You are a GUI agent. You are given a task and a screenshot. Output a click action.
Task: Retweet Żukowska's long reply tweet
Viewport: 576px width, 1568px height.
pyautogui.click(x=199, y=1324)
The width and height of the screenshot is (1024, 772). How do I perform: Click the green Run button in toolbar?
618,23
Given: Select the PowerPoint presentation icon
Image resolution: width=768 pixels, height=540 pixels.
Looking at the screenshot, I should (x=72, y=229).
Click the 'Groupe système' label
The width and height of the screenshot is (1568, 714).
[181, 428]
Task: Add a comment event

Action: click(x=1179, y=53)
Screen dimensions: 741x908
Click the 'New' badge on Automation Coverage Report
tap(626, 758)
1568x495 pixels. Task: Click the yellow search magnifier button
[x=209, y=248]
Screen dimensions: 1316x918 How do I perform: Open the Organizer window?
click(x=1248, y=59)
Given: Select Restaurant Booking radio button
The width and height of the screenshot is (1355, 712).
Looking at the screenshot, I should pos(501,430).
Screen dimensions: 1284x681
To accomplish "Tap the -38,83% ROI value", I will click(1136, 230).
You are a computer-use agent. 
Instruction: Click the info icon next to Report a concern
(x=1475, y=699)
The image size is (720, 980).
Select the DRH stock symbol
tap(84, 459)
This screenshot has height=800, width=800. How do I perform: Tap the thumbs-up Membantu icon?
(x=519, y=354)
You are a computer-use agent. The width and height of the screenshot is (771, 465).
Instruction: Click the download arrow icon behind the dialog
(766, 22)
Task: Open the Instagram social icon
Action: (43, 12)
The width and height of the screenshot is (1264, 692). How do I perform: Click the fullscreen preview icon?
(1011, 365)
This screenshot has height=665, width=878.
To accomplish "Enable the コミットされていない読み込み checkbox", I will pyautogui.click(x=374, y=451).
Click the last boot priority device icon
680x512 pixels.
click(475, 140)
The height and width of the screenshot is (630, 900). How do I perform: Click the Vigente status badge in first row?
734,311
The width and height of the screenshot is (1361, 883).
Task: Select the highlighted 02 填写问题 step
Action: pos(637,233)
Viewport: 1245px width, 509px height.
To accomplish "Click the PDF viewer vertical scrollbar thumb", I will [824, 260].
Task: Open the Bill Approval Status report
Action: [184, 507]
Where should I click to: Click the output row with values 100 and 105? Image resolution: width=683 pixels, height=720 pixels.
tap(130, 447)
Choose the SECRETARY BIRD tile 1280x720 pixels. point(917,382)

____

## Your assignment
Please determine how many lines of the records above include the word "agent", replying with a number alone.

## Response area
3